I would say that that was implied by the word faster, but it’s a fair qualification to be sure.
Agreed. There are definitely challenges to having every Slave participate in this process once the scale reaches a certain point. As part of our design process, we’ll be looking at ways to reduce this signal-to-noise ratio. The most obvious approach being to not have all Slaves participate in the process.
Whether clients (e.g. Slaves) are talking to a database or talking to a dispatcher, they’re still doing so over a potentially faulty network connection. Compensating for state corruption is a ceaseless effort.
Just to play with numbers, if 2,000 slaves are each running 2 tasks in parallel, and if the average task duration is 300 seconds, that means a request for a new task would be coming into the dispatcher every 75 milliseconds on average. Can the dispatcher logic be evaluated every 75 milliseconds? Yes, that might be possible. What if this dispatcher is is being used in a financial or industrial situation where the task volume is 1,000 times greater? Can it still keep up? Doubtful. True, multithreaded code would be faster since the locking can happen between objects in memory rather than in the database. But the dispatcher still needs to read and update the state, and there is still state contention with other components that need to interact with the state. Another question is, does it make sense for thousands of nodes to all talk to one dispatcher? How is that any better than thousands of nodes all talking to one database? It’s still a network bottleneck, and it’s still solved by horizontal scaling.

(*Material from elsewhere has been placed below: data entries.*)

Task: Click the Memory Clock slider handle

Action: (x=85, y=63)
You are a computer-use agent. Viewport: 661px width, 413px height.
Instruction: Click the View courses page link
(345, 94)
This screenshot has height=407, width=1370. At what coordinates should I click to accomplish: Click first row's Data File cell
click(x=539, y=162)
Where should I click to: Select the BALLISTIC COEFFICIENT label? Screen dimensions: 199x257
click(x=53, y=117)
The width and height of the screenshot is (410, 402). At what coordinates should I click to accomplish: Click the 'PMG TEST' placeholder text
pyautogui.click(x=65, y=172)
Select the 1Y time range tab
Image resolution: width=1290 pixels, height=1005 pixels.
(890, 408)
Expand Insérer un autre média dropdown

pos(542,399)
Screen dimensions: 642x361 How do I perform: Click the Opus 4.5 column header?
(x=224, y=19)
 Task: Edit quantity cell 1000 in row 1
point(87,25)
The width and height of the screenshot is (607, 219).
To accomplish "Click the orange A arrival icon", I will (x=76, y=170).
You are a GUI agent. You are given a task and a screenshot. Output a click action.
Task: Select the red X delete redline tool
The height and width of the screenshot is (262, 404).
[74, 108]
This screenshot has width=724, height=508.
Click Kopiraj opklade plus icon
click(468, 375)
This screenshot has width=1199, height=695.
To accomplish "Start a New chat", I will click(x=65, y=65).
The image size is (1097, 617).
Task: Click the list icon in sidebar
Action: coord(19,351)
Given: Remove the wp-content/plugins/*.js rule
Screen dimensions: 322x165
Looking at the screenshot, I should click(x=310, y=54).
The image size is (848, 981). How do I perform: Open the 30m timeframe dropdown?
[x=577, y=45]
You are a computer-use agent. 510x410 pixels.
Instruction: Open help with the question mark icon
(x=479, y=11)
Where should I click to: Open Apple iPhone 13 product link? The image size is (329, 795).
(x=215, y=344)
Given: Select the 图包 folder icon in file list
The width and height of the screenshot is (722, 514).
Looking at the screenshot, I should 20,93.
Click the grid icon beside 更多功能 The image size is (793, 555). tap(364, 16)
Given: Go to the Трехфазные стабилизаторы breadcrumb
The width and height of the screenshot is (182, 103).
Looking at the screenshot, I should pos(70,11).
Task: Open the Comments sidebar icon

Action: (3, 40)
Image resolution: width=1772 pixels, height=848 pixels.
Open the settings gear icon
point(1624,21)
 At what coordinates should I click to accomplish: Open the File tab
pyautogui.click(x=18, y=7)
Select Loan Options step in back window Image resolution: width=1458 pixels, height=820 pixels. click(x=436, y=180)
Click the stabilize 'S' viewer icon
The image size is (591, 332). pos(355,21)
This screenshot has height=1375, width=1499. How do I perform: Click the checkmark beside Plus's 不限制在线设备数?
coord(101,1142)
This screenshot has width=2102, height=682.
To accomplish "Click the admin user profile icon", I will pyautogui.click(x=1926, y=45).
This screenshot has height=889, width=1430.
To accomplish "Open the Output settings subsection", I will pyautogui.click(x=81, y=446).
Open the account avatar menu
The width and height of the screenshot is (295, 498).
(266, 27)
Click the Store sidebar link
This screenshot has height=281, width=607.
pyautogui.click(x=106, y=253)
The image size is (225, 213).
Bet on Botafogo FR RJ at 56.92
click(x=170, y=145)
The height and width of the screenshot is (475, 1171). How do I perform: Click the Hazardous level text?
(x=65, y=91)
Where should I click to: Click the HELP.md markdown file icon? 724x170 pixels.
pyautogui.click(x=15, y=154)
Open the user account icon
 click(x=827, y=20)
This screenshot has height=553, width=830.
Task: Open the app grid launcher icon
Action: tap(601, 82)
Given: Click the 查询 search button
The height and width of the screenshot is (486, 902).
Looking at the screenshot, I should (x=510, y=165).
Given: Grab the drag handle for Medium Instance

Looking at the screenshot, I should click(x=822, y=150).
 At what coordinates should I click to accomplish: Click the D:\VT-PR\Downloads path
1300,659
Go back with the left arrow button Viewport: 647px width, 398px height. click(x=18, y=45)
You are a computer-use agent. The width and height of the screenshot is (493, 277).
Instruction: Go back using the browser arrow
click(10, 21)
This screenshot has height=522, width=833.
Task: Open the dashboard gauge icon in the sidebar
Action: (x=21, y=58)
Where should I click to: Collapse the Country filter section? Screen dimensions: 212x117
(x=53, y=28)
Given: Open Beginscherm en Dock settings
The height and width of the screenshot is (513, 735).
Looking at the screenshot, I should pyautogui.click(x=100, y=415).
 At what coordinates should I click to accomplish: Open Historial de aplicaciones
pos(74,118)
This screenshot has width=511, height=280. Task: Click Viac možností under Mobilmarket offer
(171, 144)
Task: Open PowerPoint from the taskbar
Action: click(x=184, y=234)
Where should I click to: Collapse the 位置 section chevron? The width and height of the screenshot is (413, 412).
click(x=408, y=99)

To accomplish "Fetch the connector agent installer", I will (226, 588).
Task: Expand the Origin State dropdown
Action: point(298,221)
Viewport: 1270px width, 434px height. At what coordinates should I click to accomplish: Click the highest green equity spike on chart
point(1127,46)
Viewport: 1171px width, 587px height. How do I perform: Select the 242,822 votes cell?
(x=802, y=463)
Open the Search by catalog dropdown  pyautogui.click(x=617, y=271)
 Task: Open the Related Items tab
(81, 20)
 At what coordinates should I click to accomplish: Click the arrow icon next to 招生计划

So, what are the facts on the ground? The dispatcher will always need to deal with some degree of state contention. We can imagine cases where a single dispatcher process might not be able to keep up with the volume of task requests. A lone dispatcher would be a network bottleneck the same way that a lone database is a bottleneck. There is a robustness case for running multiple dispatchers. My conclusion: Any future design needs to allow for dispatchers running in parallel. Of course, if someone wanted to dial the spinner down to “1”, they could have a truly centralized dispatcher.
I think there are two parts to the “central-ness” that is spoken of. One part is the signal-to-noise that you mentioned, which I think is likely resolved by tuning the number of machines participating in dispatching. The other part is the perspective of the logic as being slave-centric vs job-centric vs whatever-centric. Since the goal is simply to pair tasks with Slaves, if the logic is customizable, then it can be written from whatever perspective is best for the use case.
I prefer to move away from the black-and-white fallacy of central vs distributed and instead look at the problem as a spectrum from which an optimal setting can be tuned for each use case.